Given n, what m maximizes the number of expected consecutive integer ranges for all permutations (n, m)?

I was recently running tests to get items to drop randomly in an old-school computer RPG. I wanted to verify that all items in a range, say, 1-80 would drop in a certain dungeon. But I couldn't do things all at once.

After one test run with the 80-item dungeon, here might be example output from my array of item drops:

Items dropping in D: 1-5, 7-12, 15-21, ...., 73-80

In other words, my program doesn't just print out "yes no yes no" but lumps together a range of consecutive numbers that randomly turned up, where a range is defined as any set of $$x \ge 1$$ continuous integers that have been rolled. So 1 alone would count as a range, and so would 40-78.

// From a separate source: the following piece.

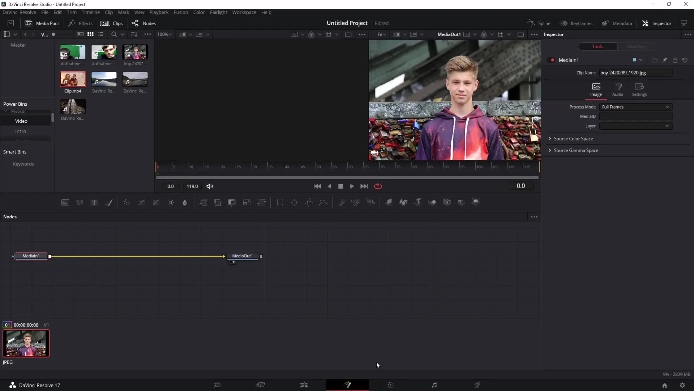This screenshot has width=694, height=391.
Task: Click the polygon mask tool icon
Action: tap(309, 202)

I noticed that this expanded for a while, then it shrank. But I'm curious what m would give the maximum number of ranges. This necessitates a formula for the expected number of ranges in terms of $$m$$ and $$n$$, and I have to admit I don't know where to start there. Obviously I could run Monte Carlo simulations to give a guess, but I'm interested in the general formula/derivation.

• A side question would be, what would give the longest text output? For instance, if the output was like 01, 02-03, 06-11, 14, (etc.) how would weighting by range size affect n as a function of m? – aschultz Feb 14 at 8:10
• – hilberts_drinking_problem Feb 14 at 8:54

Following the derivation described here, we can obtain an explicit probability of getting $$k$$ intervals when selecting $$m$$ out of $$n$$ available objects by extracting coefficients of the following generating function:

$$\frac{1-w+uw}{(1-z)(1-w)-uwz}$$

Here, $$w$$ counts objects that do appear, $$z$$ counts the objects that don't and $$u$$ counts runs/intervals.

Using Mathematica, we can explicitly compute the expected number of runs for n=numItems and a given m as follows:

numItems = 30;
f[z_, w_, u_] := (1 - w + u*w)/((1 - z) (1 - w) - u*w*z);
countNRuns[m_, r_] :=
SeriesCoefficient[
f[z, w, u], {z, 0, numItems - m}, {w, 0, m}, {u, 0, r}];
expectedRuns[m_] :=
N[Sum[r*countNRuns[m, r], {r, 0, m}]/Binomial[numItems, m]];
DiscretePlot[expectedRuns[m], {m, 0, numItems}]


yielding the following for n=30:

Explicit computation for large $$n$$ is costly, but it seems that the maximal number of runs is achieved when the number of selected items if approximately $$n/2 = 40$$.